YOUR INSTRUCTIONS —
Below is some data. Retype exactly the lines starting at the one with "Task: Click the Material" and ending at the one with "Screen dimensions: 1308x924".

### INFORMATION SHOWN ###

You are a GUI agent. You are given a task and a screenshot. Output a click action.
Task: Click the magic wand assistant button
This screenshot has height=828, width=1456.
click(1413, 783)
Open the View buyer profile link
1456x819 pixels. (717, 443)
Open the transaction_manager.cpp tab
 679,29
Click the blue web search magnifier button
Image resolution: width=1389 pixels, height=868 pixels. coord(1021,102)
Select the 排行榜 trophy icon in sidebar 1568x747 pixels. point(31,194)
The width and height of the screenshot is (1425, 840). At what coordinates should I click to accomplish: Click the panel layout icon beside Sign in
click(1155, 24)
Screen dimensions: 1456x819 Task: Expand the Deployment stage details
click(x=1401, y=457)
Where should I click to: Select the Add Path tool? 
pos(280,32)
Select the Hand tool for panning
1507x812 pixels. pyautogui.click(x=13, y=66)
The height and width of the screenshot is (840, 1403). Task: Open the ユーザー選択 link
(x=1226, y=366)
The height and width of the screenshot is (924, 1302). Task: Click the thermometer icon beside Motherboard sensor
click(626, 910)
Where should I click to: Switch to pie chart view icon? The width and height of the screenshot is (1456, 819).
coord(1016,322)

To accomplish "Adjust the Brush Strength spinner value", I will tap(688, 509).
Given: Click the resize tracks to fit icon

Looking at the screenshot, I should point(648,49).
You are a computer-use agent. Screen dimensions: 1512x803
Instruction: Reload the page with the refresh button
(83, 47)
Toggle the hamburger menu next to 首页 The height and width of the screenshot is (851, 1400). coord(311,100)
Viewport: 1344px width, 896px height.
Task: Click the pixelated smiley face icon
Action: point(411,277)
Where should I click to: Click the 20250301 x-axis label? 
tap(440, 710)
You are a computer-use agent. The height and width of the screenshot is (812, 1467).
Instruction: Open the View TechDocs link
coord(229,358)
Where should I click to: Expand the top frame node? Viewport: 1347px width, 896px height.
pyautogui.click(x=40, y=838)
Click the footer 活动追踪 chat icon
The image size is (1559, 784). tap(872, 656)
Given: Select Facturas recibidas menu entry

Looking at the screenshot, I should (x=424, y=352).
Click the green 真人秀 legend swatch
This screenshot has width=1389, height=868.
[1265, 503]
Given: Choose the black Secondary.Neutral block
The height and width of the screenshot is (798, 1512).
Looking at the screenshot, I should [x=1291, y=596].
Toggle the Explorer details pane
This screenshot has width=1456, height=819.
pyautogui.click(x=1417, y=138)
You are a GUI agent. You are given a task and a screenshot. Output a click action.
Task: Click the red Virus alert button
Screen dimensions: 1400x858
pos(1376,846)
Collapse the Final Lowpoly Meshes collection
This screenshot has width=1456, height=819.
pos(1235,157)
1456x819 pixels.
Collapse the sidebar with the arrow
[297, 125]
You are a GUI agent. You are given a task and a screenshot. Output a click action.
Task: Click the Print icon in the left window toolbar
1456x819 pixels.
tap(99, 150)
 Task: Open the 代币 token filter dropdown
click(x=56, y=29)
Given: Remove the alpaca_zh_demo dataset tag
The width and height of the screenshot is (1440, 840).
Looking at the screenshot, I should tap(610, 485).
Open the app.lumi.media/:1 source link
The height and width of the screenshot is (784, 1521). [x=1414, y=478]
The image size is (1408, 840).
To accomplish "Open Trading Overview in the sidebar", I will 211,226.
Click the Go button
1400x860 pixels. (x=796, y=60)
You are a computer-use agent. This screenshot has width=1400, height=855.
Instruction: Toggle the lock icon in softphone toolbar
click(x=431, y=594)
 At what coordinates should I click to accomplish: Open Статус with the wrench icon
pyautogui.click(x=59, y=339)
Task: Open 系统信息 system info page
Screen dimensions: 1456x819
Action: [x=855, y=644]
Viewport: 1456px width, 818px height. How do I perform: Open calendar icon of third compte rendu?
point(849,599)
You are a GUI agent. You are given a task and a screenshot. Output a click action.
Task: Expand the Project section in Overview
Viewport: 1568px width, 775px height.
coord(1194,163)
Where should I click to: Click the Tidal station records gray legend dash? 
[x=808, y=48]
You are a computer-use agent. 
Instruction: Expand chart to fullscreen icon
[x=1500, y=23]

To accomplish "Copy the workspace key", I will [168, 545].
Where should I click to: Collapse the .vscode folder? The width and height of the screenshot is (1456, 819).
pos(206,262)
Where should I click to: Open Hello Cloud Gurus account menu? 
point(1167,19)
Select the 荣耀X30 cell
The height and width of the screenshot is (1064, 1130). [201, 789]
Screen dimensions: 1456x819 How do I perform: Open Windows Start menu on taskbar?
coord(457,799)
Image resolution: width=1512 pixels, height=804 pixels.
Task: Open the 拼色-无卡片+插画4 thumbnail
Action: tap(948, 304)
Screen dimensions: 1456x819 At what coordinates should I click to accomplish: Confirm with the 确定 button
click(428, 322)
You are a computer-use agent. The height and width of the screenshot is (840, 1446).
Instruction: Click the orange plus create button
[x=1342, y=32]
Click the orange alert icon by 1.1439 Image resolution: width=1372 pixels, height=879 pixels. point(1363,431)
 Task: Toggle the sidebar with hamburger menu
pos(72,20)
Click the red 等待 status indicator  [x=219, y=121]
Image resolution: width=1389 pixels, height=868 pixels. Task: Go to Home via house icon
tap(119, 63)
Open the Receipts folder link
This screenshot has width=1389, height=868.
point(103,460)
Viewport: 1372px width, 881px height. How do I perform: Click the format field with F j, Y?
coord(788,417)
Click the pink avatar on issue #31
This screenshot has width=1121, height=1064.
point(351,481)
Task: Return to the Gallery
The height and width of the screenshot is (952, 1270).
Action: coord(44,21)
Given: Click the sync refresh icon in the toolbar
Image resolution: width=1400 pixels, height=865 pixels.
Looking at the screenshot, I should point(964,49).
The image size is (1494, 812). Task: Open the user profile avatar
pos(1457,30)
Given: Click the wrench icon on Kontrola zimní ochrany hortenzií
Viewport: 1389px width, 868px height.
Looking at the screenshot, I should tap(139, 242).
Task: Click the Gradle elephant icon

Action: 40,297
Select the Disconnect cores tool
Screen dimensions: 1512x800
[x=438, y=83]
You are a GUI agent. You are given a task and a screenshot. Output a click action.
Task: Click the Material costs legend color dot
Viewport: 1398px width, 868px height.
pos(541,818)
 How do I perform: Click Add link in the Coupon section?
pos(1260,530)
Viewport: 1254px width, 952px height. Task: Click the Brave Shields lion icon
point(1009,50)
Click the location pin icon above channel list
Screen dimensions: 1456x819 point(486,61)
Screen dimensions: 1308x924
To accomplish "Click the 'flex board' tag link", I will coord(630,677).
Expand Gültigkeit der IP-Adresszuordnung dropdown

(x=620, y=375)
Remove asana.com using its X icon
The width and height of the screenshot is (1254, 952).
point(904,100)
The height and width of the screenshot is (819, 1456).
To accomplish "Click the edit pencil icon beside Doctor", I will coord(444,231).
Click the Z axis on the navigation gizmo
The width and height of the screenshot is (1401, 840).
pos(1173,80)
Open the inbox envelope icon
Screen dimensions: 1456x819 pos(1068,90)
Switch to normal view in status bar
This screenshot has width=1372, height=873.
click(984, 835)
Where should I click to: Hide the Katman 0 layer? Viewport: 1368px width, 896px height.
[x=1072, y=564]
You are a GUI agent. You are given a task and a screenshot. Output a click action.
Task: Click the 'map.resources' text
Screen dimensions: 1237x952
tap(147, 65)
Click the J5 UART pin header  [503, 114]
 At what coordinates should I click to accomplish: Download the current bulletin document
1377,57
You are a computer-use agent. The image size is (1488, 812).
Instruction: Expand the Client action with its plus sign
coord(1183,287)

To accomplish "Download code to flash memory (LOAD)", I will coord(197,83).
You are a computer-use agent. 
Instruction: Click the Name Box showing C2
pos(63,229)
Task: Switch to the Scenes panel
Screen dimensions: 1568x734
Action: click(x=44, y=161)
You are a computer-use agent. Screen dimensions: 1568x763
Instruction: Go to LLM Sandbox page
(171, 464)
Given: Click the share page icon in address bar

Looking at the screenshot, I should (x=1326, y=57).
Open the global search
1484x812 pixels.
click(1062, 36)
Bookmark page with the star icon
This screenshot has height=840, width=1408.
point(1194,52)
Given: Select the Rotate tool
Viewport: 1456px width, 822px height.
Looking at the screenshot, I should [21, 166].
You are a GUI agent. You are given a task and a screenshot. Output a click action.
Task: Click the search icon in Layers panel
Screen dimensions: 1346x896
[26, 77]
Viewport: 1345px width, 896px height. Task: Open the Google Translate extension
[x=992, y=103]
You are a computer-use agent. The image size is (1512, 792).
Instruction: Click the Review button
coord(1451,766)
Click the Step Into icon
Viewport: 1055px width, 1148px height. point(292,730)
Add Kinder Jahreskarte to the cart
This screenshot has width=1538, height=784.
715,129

###

RESULT —
Task: Click the Material costs legend color dot
Viewport: 1398px width, 868px height.
pos(541,818)
 How do I perform: Click Add link in the Coupon section?
pos(1260,530)
Viewport: 1254px width, 952px height. Task: Click the Brave Shields lion icon
point(1009,50)
Click the location pin icon above channel list
Screen dimensions: 1456x819 point(486,61)
Screen dimensions: 1308x924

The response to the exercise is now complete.